Alguns deles chegaram a fazer figuração no filme e se juntaram a Fernando Ramos da Silva (que fez Pixote) e Gilberto Moura (Dito), ambos de Diadema. Estes foram aprovados na seleção realizada por Fátima Toledo, que desenvolveu trabalho semelhante em Cidade de Deus, de Fernando Meirelles.

DOCUMENTÁRIO
O projeto era apenas gravar extras para um relançamento do filme de Babenco, mas acabou virando o documentário Pixote in Memoriam (2006). "Pela importância artística e pelos desdobramentos na vida de quem participou do filme, entendemos que a história havia sido dissolvida através do tempo", explica Felipe Briso, diretor ao lado de Gilberto Topczewski no documentário com depoimentos de Babenco, Fátima, Moura, Marília Pêra (interpretou a prostituta Sueli) e familiares de Fernando Ramos.

FALTA PERSPECTIVA
Artista e ex-arte-educador de Diadema, Marcelo Felipe Sampaio acredita que Babenco conseguiu retratar muito bem sua cidade de décadas atrás. Mas ainda há resquícios daquela época. "Ser artista é difícil, é um convívio constante com a falta de perspectiva. Infelizmente alguns artistas meus foram para o crime", diz.

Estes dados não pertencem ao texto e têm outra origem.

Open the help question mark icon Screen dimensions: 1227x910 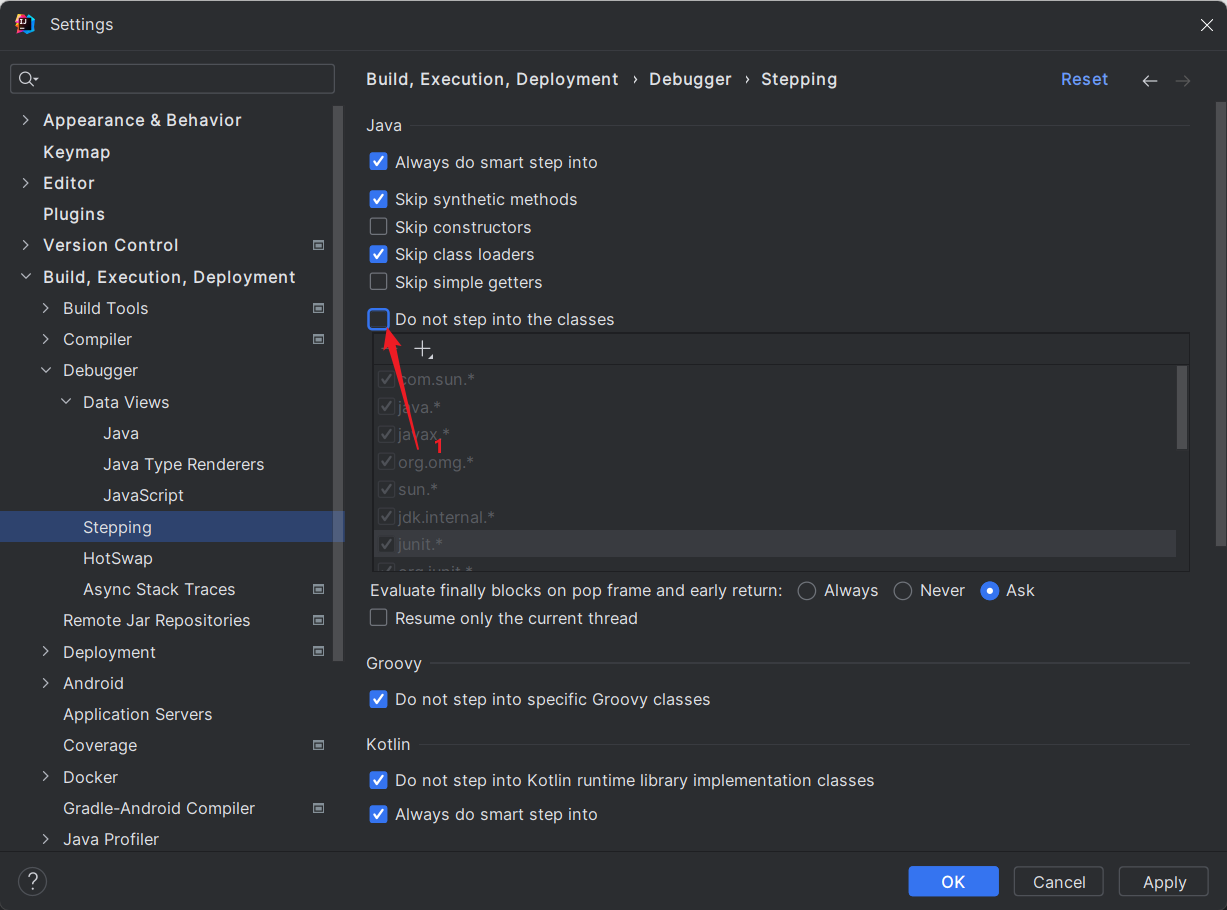point(33,881)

Cineasta, Sampaio afirma que leis de incentivo e escolas de arte podem salvar vidas. "O Estado poderia evitar muitas histórias como essa do Pixote". (Nelson Albuquerque)

‘Fernando nunca foi bandido'

"Fernandinho não teve estrutura para ver o filme fazer sucesso e ele não ser ninguém". É assim que o diretor teatral Carlinhos Lira, de São Caetano, lembra de Fernando Ramos da Silva, o Pixote.

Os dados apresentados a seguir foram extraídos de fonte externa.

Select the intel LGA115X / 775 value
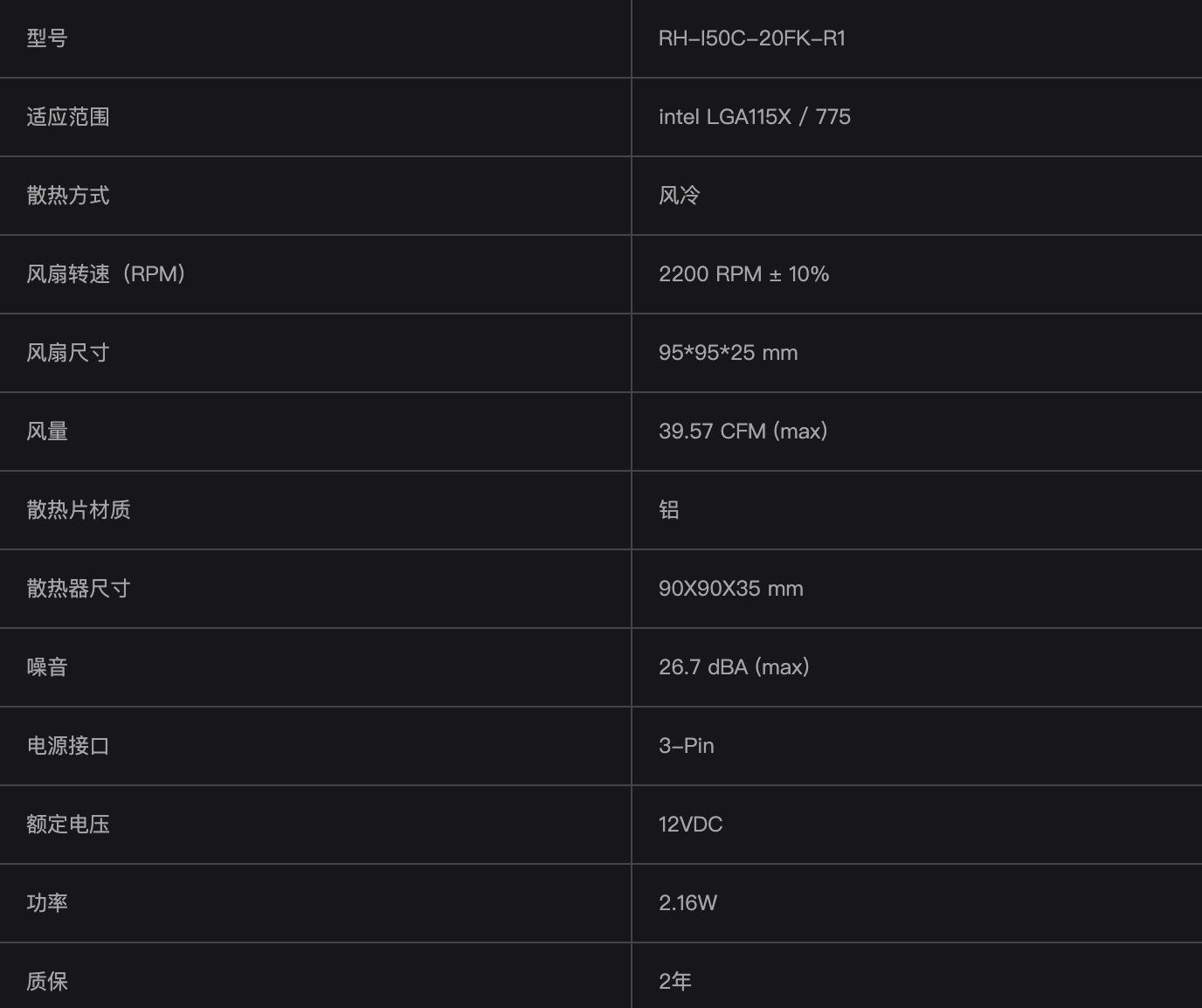 pos(754,117)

Lira participou da produção de Pixote - A Lei do Mais Fraco, na seleção de atores. "Na época, eu fazia a peça Wilsinho Galiléia, no Teatro Brigadeiro, que versava sobre garotos de rua. Por isso, (Hector) Babenco me chamou para esse trabalho", conta.

Ainda se recorda como o menino de Diadema foi selecionado: "O olhar dele foi que cativou Babenco".

A amizade com a família d'o ator de Pixote se prolongou. "Depois que ele voltou do Rio, aluguei uma casa em São Caetano para ele morar, para se afastar dos irmãos que eram envolvidos com o crime. Sua mãe sempre achou que ele era o bilhete premiado da família", lembra Lira.

Fernando Ramos participou de duas peças (Garotos de Aluguel e Inútil Pranto dos Anjos de Cara Suja) do grupo MCTA (Movimento Cultural teatral e de Artes), com sede em São Caetano e dirigido por Lira. Sua terceira montagem foi como protagonista em Ataliba, Meu Amor, sobre a vida de um pistoleiro paraibano que no final morre em troca de tiros com policiais.

"Fizemos uma apresentação na Paraíba no dia 25 de julho de 1987 e, exatamente um mês depois (25 de agosto), Fernando morreu na vida real, num exemplo cruel de que a vida se mistura com a arte", afirma o diretor.

Emocionado, Lira ainda lembra de outros momentos em que conviveu com Pixote e sua família. "Fernandinho nunca foi bandido, era um menino como qualquer outro, carente, sem pai. Foi mais um que o sistema capitalista engoliu", diz. NA
Diadema prepara homenagem

Diadema, a cidade onde nasceu Fernando Ramos da Silva, prepara para este mês homenagem aos 30 anos das filmagens de Pixote - A Lei do Mais Fraco. O evento prevê exibições gratuitas do filme de Hector Babenco e do documentário Pixote in Memoriam.

Está previsto para ser realizado entre os dias 13 e 15, em centros culturais da cidade, com participações de Babenco, Gilberto Moura e familiares de Fernando Ramos.